-------- SUPPLIED DATA

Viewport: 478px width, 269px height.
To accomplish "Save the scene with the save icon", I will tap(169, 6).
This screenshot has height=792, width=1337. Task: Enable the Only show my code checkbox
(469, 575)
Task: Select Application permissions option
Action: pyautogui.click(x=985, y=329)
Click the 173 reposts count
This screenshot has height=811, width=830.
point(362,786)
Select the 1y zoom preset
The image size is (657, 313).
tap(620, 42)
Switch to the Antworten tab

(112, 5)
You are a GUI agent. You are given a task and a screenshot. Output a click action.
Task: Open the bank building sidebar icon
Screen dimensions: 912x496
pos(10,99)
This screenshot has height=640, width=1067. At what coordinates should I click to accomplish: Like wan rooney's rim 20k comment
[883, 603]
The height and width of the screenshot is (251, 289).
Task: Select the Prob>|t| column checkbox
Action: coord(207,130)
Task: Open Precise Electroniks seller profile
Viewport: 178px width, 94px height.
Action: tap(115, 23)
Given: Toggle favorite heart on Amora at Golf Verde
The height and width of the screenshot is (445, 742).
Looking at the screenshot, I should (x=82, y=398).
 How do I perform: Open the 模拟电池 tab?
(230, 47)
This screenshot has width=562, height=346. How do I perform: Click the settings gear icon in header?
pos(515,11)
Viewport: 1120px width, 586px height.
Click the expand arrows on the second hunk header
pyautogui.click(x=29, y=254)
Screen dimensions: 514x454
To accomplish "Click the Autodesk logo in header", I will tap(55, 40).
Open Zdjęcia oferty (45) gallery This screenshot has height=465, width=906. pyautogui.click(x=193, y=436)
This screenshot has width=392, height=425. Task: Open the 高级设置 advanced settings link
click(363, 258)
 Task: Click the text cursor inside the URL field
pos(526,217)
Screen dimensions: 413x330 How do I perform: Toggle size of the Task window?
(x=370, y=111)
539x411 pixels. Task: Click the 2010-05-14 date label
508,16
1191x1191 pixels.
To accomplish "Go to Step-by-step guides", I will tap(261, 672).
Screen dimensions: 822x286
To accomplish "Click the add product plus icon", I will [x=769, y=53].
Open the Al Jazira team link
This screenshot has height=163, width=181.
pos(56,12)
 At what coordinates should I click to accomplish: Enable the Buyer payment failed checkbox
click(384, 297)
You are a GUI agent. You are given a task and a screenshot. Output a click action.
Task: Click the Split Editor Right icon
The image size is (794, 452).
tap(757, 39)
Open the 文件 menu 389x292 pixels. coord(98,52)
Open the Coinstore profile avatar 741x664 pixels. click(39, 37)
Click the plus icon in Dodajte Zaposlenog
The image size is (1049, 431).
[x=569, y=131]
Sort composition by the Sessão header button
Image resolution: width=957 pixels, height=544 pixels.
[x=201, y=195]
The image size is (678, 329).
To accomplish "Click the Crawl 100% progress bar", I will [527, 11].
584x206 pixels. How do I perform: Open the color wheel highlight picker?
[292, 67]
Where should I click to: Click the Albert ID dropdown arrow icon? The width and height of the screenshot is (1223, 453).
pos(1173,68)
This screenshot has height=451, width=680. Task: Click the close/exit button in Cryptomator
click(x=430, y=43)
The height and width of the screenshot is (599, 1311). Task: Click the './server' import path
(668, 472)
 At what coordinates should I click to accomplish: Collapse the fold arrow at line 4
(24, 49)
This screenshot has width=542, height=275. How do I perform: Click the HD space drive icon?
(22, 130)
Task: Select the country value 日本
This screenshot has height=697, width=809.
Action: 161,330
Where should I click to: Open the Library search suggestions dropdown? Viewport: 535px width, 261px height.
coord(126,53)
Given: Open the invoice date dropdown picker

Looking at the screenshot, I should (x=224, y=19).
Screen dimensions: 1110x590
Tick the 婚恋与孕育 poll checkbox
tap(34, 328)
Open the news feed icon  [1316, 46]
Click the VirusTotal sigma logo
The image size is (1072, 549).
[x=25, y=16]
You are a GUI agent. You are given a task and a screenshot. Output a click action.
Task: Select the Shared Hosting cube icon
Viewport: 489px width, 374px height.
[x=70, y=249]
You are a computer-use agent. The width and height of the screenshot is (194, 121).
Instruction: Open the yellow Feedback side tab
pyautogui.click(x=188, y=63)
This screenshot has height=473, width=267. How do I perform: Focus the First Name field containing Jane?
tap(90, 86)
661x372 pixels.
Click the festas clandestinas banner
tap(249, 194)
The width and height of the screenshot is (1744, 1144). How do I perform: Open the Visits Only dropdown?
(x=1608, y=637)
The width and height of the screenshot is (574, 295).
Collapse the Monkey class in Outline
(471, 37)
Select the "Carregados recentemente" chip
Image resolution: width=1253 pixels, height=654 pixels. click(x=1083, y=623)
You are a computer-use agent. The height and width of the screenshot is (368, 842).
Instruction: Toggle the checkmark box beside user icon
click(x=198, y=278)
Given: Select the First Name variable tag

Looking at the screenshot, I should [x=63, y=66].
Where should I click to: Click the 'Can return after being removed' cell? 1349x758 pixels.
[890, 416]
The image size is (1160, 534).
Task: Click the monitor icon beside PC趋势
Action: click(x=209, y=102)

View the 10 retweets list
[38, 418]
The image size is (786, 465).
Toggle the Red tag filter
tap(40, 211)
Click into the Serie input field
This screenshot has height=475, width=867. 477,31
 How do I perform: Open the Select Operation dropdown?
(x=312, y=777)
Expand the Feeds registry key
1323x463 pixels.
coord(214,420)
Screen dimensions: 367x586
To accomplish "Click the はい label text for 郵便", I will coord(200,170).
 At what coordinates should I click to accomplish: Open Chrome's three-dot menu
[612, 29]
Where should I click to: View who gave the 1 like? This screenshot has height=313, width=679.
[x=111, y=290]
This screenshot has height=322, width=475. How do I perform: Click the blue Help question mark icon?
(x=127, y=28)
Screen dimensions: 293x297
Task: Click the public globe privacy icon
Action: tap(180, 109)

----------------

### DIRECTIONS
The data must be duplicated exactly, with nothing left out.

### TASK OUTPUT
Viewport: 478px width, 269px height.
To accomplish "Save the scene with the save icon", I will tap(169, 6).
This screenshot has height=792, width=1337. Task: Enable the Only show my code checkbox
(469, 575)
Task: Select Application permissions option
Action: pyautogui.click(x=985, y=329)
Click the 173 reposts count
This screenshot has height=811, width=830.
point(362,786)
Select the 1y zoom preset
The image size is (657, 313).
tap(620, 42)
Switch to the Antworten tab

(112, 5)
You are a GUI agent. You are given a task and a screenshot. Output a click action.
Task: Open the bank building sidebar icon
Screen dimensions: 912x496
pos(10,99)
This screenshot has height=640, width=1067. At what coordinates should I click to accomplish: Like wan rooney's rim 20k comment
[883, 603]
The height and width of the screenshot is (251, 289).
Task: Select the Prob>|t| column checkbox
Action: coord(207,130)
Task: Open Precise Electroniks seller profile
Viewport: 178px width, 94px height.
Action: tap(115, 23)
Given: Toggle favorite heart on Amora at Golf Verde
The height and width of the screenshot is (445, 742).
Looking at the screenshot, I should (x=82, y=398).
 How do I perform: Open the 模拟电池 tab?
(230, 47)
This screenshot has width=562, height=346. How do I perform: Click the settings gear icon in header?
pos(515,11)
Viewport: 1120px width, 586px height.
Click the expand arrows on the second hunk header
pyautogui.click(x=29, y=254)
Screen dimensions: 514x454
To accomplish "Click the Autodesk logo in header", I will tap(55, 40).
Open Zdjęcia oferty (45) gallery This screenshot has height=465, width=906. pyautogui.click(x=193, y=436)
This screenshot has width=392, height=425. Task: Open the 高级设置 advanced settings link
click(363, 258)
 Task: Click the text cursor inside the URL field
pos(526,217)
Screen dimensions: 413x330 How do I perform: Toggle size of the Task window?
(x=370, y=111)
539x411 pixels. Task: Click the 2010-05-14 date label
508,16
1191x1191 pixels.
To accomplish "Go to Step-by-step guides", I will tap(261, 672).
Screen dimensions: 822x286
To accomplish "Click the add product plus icon", I will [x=769, y=53].
Open the Al Jazira team link
This screenshot has height=163, width=181.
pos(56,12)
 At what coordinates should I click to accomplish: Enable the Buyer payment failed checkbox
click(384, 297)
You are a GUI agent. You are given a task and a screenshot. Output a click action.
Task: Click the Split Editor Right icon
The image size is (794, 452).
tap(757, 39)
Open the 文件 menu 389x292 pixels. coord(98,52)
Open the Coinstore profile avatar 741x664 pixels. click(39, 37)
Click the plus icon in Dodajte Zaposlenog
The image size is (1049, 431).
[x=569, y=131]
Sort composition by the Sessão header button
Image resolution: width=957 pixels, height=544 pixels.
[x=201, y=195]
The image size is (678, 329).
To accomplish "Click the Crawl 100% progress bar", I will [527, 11].
584x206 pixels. How do I perform: Open the color wheel highlight picker?
[292, 67]
Where should I click to: Click the Albert ID dropdown arrow icon? The width and height of the screenshot is (1223, 453).
pos(1173,68)
This screenshot has height=451, width=680. Task: Click the close/exit button in Cryptomator
click(x=430, y=43)
The height and width of the screenshot is (599, 1311). Task: Click the './server' import path
(668, 472)
 At what coordinates should I click to accomplish: Collapse the fold arrow at line 4
(24, 49)
This screenshot has width=542, height=275. How do I perform: Click the HD space drive icon?
(22, 130)
Task: Select the country value 日本
This screenshot has height=697, width=809.
Action: 161,330
Where should I click to: Open the Library search suggestions dropdown? Viewport: 535px width, 261px height.
coord(126,53)
Given: Open the invoice date dropdown picker

Looking at the screenshot, I should (x=224, y=19).
Screen dimensions: 1110x590
Tick the 婚恋与孕育 poll checkbox
tap(34, 328)
Open the news feed icon  [1316, 46]
Click the VirusTotal sigma logo
The image size is (1072, 549).
[x=25, y=16]
You are a GUI agent. You are given a task and a screenshot. Output a click action.
Task: Select the Shared Hosting cube icon
Viewport: 489px width, 374px height.
[x=70, y=249]
You are a computer-use agent. The width and height of the screenshot is (194, 121).
Instruction: Open the yellow Feedback side tab
pyautogui.click(x=188, y=63)
This screenshot has height=473, width=267. How do I perform: Focus the First Name field containing Jane?
tap(90, 86)
661x372 pixels.
Click the festas clandestinas banner
tap(249, 194)
The width and height of the screenshot is (1744, 1144). How do I perform: Open the Visits Only dropdown?
(x=1608, y=637)
The width and height of the screenshot is (574, 295).
Collapse the Monkey class in Outline
(471, 37)
Select the "Carregados recentemente" chip
Image resolution: width=1253 pixels, height=654 pixels. click(x=1083, y=623)
You are a computer-use agent. The height and width of the screenshot is (368, 842).
Instruction: Toggle the checkmark box beside user icon
click(x=198, y=278)
Given: Select the First Name variable tag

Looking at the screenshot, I should [x=63, y=66].
Where should I click to: Click the 'Can return after being removed' cell? 1349x758 pixels.
[890, 416]
The image size is (1160, 534).
Task: Click the monitor icon beside PC趋势
Action: click(x=209, y=102)

View the 10 retweets list
[38, 418]
The image size is (786, 465).
Toggle the Red tag filter
tap(40, 211)
Click into the Serie input field
This screenshot has height=475, width=867. 477,31
 How do I perform: Open the Select Operation dropdown?
(x=312, y=777)
Expand the Feeds registry key
1323x463 pixels.
coord(214,420)
Screen dimensions: 367x586
To accomplish "Click the はい label text for 郵便", I will coord(200,170).
 At what coordinates should I click to accomplish: Open Chrome's three-dot menu
[612, 29]
Where should I click to: View who gave the 1 like? This screenshot has height=313, width=679.
[x=111, y=290]
This screenshot has height=322, width=475. How do I perform: Click the blue Help question mark icon?
(x=127, y=28)
Screen dimensions: 293x297
Task: Click the public globe privacy icon
Action: tap(180, 109)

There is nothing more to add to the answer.